======== EXERCISE PASSAGE ========

It was my first thought, and her reverse mask tells about it.


----------



## sitstay

She looks like a German Shepherd/Siberian Husky mix to me. Google images has a very similar looking dog when you use that mix as a search term.
Sheilah


----------



## Ali B.

She looks pure GSD to me. She's a beauty.


----------



## EmeryGSD

Ali B. said:


> She looks pure GSD to me. She's a beauty.


I'm siding with pure as well.


Sent from Petguide.com Free App


----------



## Wolfgeist

Definitely not part wolf, but super adorable!


----------



## Anja

EmeryGSD said:


> I'm siding with pure as well.
> 
> 
> Sent from Petguide.com Free App


Thanks! I found a picture of a known PB german shepherd online and it looks just like her


----------



## Anja

Cschmidt88 said:


> German Shepherds definitely can have "Eye brows". Genetically, "Bicolor" is the same gene that you see in Rotties and Dobies, "tan points" as it's called. However, German Shepherds normally possess strong masking, and the mask covers a lot of the face and can even extent to the chest.
> 
> New Page 1
> Here's an old US Champion with tan points that show fading and very little masking.
> Barry von Graustein.
> 
> 
> 
> 
> 
> 
> I don't really see any definite mix popping out... but something else does seem to be influencing her structure. It can be hard to tell because there's no set amount of genes they pick up from each parent. They can get 80 from one and 20 from the other. Or 60 from one and 40 from the other, etc, etc.
> 
> 
> 
> 
> 
> Edit: Taking another peek at her, she isn't bicolor though but rather a saddled/blanketed dog. (Lack of tar heelers and penciling.)
> Here's a blanketed female with eyebrows
> Bacara Grayblack
> 
> Your girl's lightening gene (causes the tan to be much lighter and more of a cream) creates more contrast between the coat. Which might be what gives it more of a different look from what we're used to seeing.

======== MATERIAL SUPPLIED ========

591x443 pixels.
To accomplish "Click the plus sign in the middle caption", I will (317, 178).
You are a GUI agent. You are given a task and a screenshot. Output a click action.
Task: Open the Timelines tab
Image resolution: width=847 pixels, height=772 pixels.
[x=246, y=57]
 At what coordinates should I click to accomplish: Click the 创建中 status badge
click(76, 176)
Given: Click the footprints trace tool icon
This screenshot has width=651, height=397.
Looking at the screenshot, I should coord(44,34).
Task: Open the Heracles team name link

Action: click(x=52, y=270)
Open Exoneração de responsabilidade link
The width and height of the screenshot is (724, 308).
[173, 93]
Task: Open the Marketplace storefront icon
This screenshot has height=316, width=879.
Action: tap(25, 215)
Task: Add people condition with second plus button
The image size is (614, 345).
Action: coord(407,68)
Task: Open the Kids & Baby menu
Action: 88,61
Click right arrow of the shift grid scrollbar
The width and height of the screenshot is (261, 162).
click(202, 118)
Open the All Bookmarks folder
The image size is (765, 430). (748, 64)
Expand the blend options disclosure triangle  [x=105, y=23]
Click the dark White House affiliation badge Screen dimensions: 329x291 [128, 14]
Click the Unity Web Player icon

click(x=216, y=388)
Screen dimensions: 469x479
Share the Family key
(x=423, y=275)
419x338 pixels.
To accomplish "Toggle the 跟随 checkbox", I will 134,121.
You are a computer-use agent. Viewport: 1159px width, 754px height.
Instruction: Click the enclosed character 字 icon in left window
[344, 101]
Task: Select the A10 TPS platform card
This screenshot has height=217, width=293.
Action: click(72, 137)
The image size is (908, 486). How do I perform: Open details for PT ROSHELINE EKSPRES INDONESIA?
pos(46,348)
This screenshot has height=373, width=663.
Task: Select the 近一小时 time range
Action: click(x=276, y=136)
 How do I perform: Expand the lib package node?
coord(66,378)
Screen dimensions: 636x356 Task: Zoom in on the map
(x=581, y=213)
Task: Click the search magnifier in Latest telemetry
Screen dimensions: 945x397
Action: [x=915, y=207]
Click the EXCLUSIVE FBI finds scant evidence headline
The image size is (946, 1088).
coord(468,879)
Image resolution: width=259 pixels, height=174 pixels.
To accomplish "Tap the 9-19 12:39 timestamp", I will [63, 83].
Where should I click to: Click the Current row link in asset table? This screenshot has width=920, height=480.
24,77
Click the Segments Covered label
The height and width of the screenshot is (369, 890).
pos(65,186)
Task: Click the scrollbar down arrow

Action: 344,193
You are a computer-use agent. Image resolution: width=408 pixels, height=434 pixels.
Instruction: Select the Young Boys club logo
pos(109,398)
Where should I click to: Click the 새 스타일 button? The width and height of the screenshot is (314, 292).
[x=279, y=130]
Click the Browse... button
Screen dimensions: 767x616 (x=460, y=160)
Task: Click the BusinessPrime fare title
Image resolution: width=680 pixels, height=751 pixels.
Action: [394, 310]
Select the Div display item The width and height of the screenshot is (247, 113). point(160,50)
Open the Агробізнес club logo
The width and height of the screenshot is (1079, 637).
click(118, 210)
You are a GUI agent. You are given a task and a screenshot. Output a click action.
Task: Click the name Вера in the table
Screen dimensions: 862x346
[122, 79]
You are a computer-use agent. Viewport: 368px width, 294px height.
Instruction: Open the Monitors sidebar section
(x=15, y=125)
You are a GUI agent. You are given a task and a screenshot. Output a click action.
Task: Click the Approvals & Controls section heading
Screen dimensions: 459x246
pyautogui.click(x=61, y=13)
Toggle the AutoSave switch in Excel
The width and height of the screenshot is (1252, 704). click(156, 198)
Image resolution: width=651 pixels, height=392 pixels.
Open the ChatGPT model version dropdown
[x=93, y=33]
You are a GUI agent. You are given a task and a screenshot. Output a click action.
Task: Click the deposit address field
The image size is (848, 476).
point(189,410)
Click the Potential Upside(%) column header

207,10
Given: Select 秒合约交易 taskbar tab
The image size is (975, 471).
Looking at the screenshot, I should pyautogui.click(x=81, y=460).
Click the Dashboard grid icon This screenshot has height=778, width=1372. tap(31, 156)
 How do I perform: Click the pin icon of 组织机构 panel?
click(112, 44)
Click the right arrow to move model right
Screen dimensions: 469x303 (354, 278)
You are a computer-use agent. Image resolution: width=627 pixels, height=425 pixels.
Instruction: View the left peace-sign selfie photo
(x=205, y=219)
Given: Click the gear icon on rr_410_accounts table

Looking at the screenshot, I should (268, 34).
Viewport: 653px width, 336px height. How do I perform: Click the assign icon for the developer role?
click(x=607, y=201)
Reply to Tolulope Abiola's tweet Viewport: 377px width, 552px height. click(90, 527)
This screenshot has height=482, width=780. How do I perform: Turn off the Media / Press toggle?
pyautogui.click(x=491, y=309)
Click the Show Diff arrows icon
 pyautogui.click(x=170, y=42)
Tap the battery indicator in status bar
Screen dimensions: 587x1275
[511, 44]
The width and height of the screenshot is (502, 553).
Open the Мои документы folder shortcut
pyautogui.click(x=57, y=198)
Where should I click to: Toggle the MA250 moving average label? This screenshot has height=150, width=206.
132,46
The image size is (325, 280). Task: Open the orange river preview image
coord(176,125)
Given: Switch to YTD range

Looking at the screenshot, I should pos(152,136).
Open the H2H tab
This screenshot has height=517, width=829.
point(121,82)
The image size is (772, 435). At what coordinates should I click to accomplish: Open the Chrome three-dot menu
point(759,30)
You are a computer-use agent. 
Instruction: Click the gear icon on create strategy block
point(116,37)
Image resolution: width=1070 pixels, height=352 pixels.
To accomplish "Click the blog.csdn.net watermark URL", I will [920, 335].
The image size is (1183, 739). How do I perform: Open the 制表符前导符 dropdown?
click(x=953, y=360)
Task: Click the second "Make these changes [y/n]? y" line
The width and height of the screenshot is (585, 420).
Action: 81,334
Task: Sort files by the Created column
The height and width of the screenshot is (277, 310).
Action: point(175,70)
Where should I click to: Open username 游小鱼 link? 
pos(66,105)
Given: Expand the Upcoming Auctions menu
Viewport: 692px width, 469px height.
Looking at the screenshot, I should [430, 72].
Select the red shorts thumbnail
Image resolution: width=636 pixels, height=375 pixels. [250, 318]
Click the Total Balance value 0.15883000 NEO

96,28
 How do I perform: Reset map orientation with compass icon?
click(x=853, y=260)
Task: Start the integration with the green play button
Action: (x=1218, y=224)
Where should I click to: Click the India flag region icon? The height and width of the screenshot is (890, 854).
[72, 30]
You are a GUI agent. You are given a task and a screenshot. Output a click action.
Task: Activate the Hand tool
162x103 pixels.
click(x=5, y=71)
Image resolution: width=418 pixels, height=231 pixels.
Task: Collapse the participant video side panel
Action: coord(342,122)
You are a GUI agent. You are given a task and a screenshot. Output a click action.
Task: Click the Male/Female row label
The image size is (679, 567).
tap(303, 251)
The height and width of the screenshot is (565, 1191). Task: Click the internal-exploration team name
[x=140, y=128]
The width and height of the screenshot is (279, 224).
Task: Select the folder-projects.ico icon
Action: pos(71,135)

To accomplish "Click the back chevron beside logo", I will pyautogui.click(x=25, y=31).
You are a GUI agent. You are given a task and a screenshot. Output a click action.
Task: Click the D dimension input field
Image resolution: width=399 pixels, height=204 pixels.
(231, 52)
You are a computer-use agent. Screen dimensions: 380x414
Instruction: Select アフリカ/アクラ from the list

========

▶ **ACTION ITEM A**: In the forum thread about the dog's breed, why does the quoted post by Cschmidt88 say it can be hard to tell what is influencing her structure? Answer in one to three sentences.
▶ **ACTION ITEM B**: Carry on the forum thread about the dog's breed from the point where it stops.
The data was taken from a different source than the thread.

▶ **EXERCISE RESPONSE A**: It is hard to tell because there is no set amount of genes a dog picks up from each parent. A dog can get 80 from one parent and 20 from the other, or 60 from one and 40 from the other.

▶ **EXERCISE RESPONSE B**:
thank you for your response and attached picture!


----------



## Momahen87

Deff not wolf possibly Doberman 


Sent from Petguide.com Free App


----------



## TSFoxrace

She is beautiful!!


Sent from Petguide.com Free App


----------



## Syaoransbear

Definitely no wolf content. Looks purebred to me, those markings aren't uncommon.


----------



## EmeryGSD

Syaoransbear said:


> Definitely no wolf content. Looks purebred to me, those markings aren't uncommon.


Finally someone else that agrees 


Sent from Petguide.com Free App


----------



## lab1

first of all - amazing dog ! 
second....looks more like a doberman mix then a wolf. just my opinion


----------



## TwoBigEars

I was going to say GSD x Smooth Collie as well. Yes you can get those markings in a pure GSD, but her head and legs look more Collie to me.


----------



## Anja

Thanks everyone for your input. I had several people ask for pictures showing her up and walking, so I recorded her running at the dog park and uploaded it at Anja the German shepherd playing catch - YouTube

I've looked at a ton of pictures and I agree with no wolf. Please share your input. Thanks!


----------



## Anja

thanks for your response! I uploaded a video link showing her running. I hope you can share your opinion soon. Thanks again!


----------



## Ali B.

Still looks like pure GSD to me. My 3 year old female is also very tall, takes after her father.


----------



## Anja

Ali B. said:


> Still looks like pure GSD to me. My 3 year old female is also very tall, takes after her father.


Thanks Ali! Lots of people ask what she's mixed with. I just want to feel more confident about saying that she's a GS.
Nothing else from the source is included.